◆ **Exercise requirements**: Would you copy the line that includes "Task: Click the '4 days ago' timestamp" and every line that follows it, down to the last line of the listing below, exactly as they stand?

◆ **Material for the task**:
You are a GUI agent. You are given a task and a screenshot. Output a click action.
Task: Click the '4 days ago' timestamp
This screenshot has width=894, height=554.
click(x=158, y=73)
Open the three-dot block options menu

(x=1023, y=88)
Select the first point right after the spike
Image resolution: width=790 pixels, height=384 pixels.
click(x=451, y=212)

◆ **Expected answer**:
Task: Click the '4 days ago' timestamp
This screenshot has width=894, height=554.
click(x=158, y=73)
Open the three-dot block options menu

(x=1023, y=88)
Select the first point right after the spike
Image resolution: width=790 pixels, height=384 pixels.
click(x=451, y=212)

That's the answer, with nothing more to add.